Fig. 1 |. Hyperglycaemia deregulates global DNA 5hmC levels, and this regulation requires a functional, full-length TET2.

a, Comparison of HbA1c between 28 healthy donors and 29 patients with diabetes. ****P = 2.88 × 10⁻¹⁵. Box plot: centre lines, median; limits, upper and lower quartiles; top and bottom whiskers, 10% and 90% percentiles; points, outliers. b, High-performance liquid chromatography with tandem mass spectrometry (HPLC–MS/MS) analysis of ratio of 5hmC to total C in randomly selected gDNA from 15 healthy donors and 18 patients. ****P = 7.44 × 10⁻⁵. c, HPLC–MS/MS analysis of ratio of 5mC to total C from the same samples as in b. d, Left, dot blot of 5hmC in DNA extracted from A2058-TET2WT cell line cultured in high glucose (high-g) or normal glucose (normal-g), or switched from normal to high glucose (high-g*).
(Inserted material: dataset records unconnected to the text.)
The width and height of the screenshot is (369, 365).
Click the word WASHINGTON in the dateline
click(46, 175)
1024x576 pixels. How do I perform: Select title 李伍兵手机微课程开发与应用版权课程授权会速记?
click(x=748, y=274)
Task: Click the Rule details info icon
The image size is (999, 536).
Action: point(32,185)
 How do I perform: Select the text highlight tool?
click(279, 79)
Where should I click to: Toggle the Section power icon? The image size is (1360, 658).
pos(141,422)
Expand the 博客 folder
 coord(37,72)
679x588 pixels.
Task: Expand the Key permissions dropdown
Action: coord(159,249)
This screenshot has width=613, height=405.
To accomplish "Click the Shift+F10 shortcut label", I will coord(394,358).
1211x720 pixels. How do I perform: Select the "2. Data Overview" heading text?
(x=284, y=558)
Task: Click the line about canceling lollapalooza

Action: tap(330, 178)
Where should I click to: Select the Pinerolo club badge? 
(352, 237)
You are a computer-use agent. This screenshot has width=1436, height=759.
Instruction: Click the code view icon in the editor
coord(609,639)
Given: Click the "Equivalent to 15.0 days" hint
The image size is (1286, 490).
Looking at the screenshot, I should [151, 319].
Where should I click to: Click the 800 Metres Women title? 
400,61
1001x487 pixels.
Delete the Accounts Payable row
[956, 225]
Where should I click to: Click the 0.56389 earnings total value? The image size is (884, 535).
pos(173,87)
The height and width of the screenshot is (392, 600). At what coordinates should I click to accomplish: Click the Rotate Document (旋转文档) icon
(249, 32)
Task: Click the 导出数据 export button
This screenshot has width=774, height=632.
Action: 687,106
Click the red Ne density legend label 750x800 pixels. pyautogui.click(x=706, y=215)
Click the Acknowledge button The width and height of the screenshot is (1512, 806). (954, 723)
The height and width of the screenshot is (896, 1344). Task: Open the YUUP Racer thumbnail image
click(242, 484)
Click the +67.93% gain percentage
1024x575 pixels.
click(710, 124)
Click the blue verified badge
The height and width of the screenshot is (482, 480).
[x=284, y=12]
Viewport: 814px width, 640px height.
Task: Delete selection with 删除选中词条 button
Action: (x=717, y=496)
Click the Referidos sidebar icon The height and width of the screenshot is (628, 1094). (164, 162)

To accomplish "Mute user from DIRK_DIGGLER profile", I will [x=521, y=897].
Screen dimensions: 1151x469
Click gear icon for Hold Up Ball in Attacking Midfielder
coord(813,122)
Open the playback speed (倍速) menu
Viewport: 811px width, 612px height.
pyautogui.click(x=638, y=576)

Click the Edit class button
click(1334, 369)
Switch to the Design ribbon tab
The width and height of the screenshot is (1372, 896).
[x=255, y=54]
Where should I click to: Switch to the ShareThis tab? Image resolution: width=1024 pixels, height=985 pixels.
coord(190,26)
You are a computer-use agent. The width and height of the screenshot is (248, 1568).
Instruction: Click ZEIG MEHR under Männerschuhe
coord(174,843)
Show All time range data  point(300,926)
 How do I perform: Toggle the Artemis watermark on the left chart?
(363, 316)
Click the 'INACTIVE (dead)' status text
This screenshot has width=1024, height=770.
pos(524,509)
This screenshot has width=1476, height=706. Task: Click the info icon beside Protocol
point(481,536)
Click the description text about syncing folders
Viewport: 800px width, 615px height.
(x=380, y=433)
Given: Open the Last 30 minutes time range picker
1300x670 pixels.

Right, quantification of dot blots. *P = 0.034 (high-g), P = 0.026 (high-g*). e, Dot blot comparison of 5hmC levels in A2058-TET2WT, mock (an A2058 cell line stably expressing empty vector), A2058-TET2M, and A2058-TET2CD cell lines cultured in high and normal glucose. f, Normalized hMeDIP–seq 5hmC tag density distribution across gene bodies in A2058-TET2WT cells cultured in high glucose (red) or normal glucose (blue). Each gene body was normalized relative to position percentage within the gene. g, hMeDIP–seq results of representative genes in which 5hmC is increased across the gene body in normal glucose. y-axis represents 5hmC density. h, Unguided clustering of genes that are differentially expressed when TET2 is present (in red frame) and not differentially expressed when TET2 is absent. Mut, A2058-TET2M. i, RT–qPCR validation of a subset of cancer-associated genes identified in h. Data represent three technical repeats in i and three biologically independent repeats in d, e. Two-sided Student’s t-test, data shown as mean ± s.d., *P < 0.05, ****P < 0.0001.